Rewrite the records running from the line containing "Stolz präsentiert von WordPress (95, 2564)" through the line containing "Februar 2022 (186, 448)", shifting every coordinate in the answers up by 130. Give only those lines, with their requests kept.
BEGIN
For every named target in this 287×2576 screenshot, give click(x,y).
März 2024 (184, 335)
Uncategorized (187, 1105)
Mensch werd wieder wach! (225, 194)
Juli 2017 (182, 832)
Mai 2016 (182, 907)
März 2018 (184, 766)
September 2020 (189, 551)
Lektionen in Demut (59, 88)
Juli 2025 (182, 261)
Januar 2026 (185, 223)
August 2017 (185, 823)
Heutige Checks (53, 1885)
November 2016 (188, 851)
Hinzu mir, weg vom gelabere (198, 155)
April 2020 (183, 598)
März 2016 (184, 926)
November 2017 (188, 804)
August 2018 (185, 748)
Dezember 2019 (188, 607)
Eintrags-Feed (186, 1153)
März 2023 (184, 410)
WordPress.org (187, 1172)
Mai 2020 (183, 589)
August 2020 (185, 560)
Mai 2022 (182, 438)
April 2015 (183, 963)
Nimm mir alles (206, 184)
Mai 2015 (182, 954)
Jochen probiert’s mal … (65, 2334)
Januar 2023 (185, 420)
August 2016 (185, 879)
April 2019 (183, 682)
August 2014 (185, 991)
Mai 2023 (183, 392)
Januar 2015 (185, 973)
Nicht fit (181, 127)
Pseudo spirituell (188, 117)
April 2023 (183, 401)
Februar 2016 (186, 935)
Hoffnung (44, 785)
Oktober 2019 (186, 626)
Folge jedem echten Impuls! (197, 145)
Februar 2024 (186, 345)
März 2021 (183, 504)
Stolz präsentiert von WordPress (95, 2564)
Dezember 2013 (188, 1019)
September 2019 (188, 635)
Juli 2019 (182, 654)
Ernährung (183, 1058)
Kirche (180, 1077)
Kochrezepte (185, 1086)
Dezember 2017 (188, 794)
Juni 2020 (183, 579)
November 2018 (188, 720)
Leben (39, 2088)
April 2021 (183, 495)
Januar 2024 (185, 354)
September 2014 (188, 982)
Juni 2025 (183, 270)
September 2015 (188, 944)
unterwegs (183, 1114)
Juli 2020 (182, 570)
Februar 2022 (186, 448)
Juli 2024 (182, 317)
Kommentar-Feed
END
• Solved exercise:
Stolz präsentiert von WordPress (225, 2694)
Dezember 2013 (318, 1149)
September 2019 (318, 765)
Juli 2019 (312, 784)
Ernährung (313, 1188)
Kirche (310, 1207)
Kochrezepte (315, 1216)
Dezember 2017 (318, 924)
Juni 2020 (313, 709)
November 2018 (318, 850)
Leben (169, 2218)
April 2021 (313, 625)
Januar 2024 (315, 484)
September 2014 (318, 1112)
Juni 2025 (313, 400)
September 2015 (318, 1074)
unterwegs (313, 1244)
Juli 2020 (312, 700)
Februar 2022 (316, 578)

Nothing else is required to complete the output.